Several Eastern European countries, including Poland, have given
Ukraine some of their older, often Soviet-era, equipment. Slovakia’s
arms industry, dormant since the cold war due to a lack of customers, is
now producing self-propelled howitzers, some of which are intended for
Ukraine, the rest for its own army. They are being promoted as cheaper
and more up to date than the French equivalent, the Caesar (4).
Major wars are back, and once more becoming a favoured way of settling differences
General Pierre Schill
France spent $2.2bn on munitions in 2023, partly to rebuild its own
stocks, depleted by the supply effort to Ukraine. Its 2024 defence
budget of $51.7bn is up 7.5% year on year. According to a National
Assembly report, it is, with Germany and the UK, among the countries
that have done the most to ‘give Ukraine the means to stand up to the
Russian army’ (5), with total aid worth $3.5bn, including transfers of artillery, armoured vehicles, shells and missiles, and training.
France also makes a large contribution to the European Peace
Facility, an off-budget fund established by the EU mainly to fund
actions such as providing defence equipment to Ukraine. Like the other
countries involved, France regularly repeats that supplying weapons to a
country that has been attacked and is exercising its legitimate right
of self-defence does not make it a party to the conflict. However, it
hopes its own arms industry will profit from the current situation.
‘The right thing to do’
Ethics and morality are secondary considerations in the arms
business. Last June, the US finally agreed to send cluster munitions to
Ukraine – ‘a very difficult decision’, Joe Biden maintained, even if it
was ‘the right thing to do’. Over 120 countries (not including the US,
Russia or Ukraine) have signed a convention banning them, because they
kill indiscriminately and claim many civilian lives long after the
fighting has ceased
Another example is the political whitewashing of Viktor Bout, a Russian arms dealer who inspired the film Lord of War
(2005). Bout spent 15 years in prison in the US but in December 2022
was exchanged for Brittney Griner, a US basketball player convicted in
Russia of smuggling and possessing cannabis. In July 2023 Bout was
elected to the legislative assembly of Russia’s remote Ulyanovsk oblast,
as a member of the ‘opposition’ Liberal Democratic Party of Russia.

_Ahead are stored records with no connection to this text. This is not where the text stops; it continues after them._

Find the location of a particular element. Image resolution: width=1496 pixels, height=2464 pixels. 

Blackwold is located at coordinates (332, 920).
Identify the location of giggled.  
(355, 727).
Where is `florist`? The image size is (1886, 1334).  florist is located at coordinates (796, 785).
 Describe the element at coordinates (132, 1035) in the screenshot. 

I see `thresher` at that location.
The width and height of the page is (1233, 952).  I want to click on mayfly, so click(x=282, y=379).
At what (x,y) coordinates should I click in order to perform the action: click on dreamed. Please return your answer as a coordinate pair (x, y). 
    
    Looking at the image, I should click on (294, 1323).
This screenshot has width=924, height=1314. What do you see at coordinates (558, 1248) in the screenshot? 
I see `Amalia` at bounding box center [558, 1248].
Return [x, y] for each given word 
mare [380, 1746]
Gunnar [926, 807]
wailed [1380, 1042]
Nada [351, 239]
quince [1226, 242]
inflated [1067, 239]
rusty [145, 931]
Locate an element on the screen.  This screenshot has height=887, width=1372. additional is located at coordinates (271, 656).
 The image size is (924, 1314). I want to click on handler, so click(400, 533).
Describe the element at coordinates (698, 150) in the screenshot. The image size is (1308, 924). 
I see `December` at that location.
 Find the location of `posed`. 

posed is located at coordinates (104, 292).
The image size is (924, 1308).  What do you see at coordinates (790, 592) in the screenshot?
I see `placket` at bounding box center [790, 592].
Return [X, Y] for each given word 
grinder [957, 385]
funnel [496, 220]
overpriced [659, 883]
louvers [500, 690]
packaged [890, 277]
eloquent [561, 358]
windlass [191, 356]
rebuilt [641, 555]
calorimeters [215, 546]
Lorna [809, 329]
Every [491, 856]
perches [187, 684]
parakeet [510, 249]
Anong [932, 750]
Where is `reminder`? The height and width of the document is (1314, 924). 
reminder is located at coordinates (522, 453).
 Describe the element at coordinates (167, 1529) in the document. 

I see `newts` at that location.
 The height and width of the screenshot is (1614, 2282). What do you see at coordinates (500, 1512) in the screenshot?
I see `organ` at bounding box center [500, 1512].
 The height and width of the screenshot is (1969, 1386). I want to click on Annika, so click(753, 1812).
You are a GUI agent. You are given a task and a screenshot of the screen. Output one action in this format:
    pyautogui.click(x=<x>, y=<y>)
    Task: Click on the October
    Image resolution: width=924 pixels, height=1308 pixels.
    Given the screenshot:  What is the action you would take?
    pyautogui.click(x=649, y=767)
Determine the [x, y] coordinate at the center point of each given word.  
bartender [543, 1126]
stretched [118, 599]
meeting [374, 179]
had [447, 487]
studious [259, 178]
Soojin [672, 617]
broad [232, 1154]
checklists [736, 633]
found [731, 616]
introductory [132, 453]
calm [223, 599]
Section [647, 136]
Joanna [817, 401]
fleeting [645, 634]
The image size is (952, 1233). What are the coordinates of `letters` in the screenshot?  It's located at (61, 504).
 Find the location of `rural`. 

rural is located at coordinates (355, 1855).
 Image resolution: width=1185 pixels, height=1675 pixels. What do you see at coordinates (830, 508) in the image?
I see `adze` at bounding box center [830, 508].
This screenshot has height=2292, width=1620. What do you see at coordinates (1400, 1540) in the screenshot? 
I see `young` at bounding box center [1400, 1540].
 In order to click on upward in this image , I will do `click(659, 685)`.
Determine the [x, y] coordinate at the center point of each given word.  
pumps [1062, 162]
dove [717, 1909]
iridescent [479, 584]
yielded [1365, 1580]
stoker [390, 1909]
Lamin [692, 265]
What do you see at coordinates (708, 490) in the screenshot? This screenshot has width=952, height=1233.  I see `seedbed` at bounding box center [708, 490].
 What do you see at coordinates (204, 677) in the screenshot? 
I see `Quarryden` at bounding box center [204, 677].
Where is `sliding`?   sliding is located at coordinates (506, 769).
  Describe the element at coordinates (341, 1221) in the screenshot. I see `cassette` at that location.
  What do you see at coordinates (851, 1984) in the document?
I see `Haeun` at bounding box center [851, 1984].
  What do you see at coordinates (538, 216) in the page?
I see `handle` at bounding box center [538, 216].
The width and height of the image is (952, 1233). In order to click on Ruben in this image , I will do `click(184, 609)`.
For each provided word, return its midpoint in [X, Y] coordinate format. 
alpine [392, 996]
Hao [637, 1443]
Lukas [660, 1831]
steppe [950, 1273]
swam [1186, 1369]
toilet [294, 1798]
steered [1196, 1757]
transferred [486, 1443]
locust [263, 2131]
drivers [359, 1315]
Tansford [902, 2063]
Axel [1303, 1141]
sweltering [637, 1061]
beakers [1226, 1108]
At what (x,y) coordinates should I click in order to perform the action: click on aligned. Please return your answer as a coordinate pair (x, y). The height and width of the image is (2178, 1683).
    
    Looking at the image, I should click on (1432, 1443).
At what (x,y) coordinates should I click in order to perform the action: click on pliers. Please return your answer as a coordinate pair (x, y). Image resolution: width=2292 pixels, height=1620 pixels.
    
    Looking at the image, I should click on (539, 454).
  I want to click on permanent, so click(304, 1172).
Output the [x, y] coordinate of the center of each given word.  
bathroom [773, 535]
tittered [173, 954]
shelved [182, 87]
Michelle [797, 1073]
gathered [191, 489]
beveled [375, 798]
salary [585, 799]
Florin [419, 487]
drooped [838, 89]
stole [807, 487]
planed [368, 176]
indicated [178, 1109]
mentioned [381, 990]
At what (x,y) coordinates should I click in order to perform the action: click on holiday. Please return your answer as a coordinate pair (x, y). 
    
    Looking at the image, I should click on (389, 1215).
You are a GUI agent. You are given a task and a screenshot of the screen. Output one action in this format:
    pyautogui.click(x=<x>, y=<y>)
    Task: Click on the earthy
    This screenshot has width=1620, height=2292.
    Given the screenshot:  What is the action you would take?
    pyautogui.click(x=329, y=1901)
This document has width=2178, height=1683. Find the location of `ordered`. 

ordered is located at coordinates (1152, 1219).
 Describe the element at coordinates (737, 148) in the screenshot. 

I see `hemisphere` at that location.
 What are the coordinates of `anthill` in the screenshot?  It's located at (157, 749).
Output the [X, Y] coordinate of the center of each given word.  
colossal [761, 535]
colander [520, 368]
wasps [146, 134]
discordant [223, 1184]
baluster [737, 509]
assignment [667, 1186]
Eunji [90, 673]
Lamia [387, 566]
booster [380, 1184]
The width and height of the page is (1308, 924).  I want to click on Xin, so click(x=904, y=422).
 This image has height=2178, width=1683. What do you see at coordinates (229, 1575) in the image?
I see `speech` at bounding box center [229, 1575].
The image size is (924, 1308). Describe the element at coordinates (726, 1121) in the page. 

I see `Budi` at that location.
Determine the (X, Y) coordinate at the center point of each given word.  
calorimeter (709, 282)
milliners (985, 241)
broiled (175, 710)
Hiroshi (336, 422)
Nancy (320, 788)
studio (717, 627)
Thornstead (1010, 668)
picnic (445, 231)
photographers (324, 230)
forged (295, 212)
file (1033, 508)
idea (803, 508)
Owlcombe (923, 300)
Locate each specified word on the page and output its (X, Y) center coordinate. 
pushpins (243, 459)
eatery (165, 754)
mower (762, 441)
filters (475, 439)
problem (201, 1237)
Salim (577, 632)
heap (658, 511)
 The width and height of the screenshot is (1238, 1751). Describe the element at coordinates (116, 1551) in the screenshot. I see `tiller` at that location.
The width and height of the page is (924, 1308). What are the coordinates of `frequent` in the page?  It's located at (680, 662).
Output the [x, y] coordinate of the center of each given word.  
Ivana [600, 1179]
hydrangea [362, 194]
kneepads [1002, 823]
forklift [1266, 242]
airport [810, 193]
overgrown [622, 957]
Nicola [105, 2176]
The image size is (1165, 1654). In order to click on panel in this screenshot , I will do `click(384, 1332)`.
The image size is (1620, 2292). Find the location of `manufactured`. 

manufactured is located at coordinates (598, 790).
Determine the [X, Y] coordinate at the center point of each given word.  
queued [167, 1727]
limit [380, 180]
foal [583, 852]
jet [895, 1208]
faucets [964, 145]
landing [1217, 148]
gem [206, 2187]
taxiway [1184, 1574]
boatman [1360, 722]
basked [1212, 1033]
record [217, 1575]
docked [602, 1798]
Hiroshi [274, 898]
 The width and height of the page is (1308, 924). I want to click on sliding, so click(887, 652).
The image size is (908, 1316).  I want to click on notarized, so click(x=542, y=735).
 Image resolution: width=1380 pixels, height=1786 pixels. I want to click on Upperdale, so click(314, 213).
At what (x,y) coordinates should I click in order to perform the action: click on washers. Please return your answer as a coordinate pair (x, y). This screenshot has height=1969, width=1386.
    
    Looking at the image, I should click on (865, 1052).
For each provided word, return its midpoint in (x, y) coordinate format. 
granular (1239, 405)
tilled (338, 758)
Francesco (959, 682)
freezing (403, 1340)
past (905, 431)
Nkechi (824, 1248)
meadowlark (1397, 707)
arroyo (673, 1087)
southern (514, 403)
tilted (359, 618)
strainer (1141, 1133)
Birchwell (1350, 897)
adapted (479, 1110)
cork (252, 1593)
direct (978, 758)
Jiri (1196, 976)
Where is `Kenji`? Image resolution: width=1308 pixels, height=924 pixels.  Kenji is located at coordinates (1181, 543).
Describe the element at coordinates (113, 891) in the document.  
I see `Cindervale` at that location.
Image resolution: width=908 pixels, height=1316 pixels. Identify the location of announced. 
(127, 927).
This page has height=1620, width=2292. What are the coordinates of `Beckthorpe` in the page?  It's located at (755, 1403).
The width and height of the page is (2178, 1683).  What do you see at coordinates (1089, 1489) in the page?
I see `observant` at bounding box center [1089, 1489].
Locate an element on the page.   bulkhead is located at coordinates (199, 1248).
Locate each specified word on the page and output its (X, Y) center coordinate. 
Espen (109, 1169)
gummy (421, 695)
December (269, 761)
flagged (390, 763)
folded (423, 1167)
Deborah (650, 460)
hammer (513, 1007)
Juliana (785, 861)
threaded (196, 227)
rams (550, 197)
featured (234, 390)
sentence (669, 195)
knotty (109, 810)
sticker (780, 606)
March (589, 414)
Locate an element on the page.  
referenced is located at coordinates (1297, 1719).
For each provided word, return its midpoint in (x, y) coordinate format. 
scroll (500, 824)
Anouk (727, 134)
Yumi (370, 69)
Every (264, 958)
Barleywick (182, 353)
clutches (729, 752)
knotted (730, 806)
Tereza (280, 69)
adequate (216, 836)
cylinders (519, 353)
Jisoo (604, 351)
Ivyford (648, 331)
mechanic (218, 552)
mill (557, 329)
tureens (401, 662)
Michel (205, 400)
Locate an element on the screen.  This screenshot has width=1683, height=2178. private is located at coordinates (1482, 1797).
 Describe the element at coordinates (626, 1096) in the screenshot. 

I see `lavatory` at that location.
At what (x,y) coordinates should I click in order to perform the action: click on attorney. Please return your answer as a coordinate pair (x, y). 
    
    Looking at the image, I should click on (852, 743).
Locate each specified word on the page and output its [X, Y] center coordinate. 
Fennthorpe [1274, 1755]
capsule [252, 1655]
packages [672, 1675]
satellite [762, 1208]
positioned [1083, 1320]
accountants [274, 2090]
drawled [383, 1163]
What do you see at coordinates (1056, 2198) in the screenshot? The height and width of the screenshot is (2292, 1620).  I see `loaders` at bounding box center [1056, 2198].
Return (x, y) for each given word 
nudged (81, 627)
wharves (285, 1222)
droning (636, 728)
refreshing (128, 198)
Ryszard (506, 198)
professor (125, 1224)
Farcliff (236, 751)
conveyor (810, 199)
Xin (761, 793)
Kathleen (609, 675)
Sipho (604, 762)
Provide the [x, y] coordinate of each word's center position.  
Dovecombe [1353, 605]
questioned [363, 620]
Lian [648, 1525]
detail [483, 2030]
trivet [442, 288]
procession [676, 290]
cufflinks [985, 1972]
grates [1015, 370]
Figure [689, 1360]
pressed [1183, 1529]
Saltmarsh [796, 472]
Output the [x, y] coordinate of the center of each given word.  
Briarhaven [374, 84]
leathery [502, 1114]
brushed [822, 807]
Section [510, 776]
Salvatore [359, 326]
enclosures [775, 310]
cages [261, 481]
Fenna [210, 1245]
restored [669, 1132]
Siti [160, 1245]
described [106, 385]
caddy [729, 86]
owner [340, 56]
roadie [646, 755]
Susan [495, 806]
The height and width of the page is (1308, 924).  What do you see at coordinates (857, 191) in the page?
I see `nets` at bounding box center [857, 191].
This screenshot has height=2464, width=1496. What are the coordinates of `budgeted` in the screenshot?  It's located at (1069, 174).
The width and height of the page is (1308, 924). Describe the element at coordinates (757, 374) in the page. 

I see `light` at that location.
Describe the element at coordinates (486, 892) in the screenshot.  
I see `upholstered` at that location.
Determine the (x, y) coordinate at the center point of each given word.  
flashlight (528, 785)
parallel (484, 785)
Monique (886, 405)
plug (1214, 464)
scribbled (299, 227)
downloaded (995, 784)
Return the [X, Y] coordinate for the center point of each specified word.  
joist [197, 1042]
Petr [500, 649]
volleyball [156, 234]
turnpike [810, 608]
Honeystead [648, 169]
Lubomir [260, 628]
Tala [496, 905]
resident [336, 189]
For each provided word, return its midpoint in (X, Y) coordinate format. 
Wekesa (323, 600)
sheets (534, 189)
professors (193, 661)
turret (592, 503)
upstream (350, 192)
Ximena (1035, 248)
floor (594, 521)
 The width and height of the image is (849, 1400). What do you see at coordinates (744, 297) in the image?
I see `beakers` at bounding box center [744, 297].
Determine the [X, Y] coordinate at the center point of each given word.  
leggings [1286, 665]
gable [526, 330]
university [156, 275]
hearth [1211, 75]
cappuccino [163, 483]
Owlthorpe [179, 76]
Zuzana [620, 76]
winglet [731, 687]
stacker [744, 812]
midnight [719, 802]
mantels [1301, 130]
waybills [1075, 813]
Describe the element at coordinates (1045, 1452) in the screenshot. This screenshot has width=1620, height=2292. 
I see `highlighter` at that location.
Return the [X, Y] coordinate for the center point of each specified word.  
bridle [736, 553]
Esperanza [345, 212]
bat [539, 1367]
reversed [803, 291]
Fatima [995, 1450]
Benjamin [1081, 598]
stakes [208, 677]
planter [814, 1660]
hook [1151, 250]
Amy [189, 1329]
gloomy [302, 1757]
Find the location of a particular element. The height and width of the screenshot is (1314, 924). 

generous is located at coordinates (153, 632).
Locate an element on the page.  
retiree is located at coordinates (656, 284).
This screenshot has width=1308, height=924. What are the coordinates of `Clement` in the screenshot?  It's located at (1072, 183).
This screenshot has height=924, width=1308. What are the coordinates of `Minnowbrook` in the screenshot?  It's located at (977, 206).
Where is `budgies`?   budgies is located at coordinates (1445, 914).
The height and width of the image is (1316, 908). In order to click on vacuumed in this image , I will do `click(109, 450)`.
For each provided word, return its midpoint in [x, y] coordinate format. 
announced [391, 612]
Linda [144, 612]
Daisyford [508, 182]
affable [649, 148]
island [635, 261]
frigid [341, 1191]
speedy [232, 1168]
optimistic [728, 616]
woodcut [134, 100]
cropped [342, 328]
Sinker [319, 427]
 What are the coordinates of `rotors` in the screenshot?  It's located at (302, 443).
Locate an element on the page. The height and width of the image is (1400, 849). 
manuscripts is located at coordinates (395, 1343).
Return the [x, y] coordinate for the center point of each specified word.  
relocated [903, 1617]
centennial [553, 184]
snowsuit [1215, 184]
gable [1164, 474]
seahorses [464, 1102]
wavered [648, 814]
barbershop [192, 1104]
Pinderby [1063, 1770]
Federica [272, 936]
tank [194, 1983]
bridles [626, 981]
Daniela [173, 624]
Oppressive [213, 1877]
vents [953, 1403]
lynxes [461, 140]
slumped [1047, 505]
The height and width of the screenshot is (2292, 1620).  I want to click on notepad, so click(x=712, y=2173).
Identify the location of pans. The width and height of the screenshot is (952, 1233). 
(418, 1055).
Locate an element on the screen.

Last June, the Kyiv School of Economics’ KSE Institute and the
Yermak-McFaul International Working Group on Russian Sanctions
discovered that much of Russia’s weaponry, including ballistic and
cruise missiles, uses electronic components from the US, UK, Germany,
Netherlands, Japan, Israel and China, obtained by roundabout routes and
with the connivance of Chinese traders.
The arms trade sometimes involves unlikely actors. Ukraine’s Come
Back Alive is probably the only NGO in the world supplying drones,
rocket launchers and other heavy weapons to troops with government
authorisation. Other NGOs supply tablets to be used for artillery
guidance, body armour and anything else that makes life easier for
soldiers (6).
A wealth of new equipment is flooding the arms market. Drones are now
an indispensable part of military arsenals, and use of satellite
systems is becoming widespread; the US has a sizeable lead in this area.
There are tools for exploring the deep seabed (monitoring submarine
cables, prospecting for polymetallic nodules) (7)
as well as hypersonic missiles (a field led by the US and Russia),
which are likely to be of interest to a growing number of militaries.
There is equipment used to mount cyberattacks and defend against them,
for information warfare or to protect telecoms networks. And of course,
arms manufacturers are hard at work developing the next generation of
tanks, fighter aircraft and ships for 2035-45.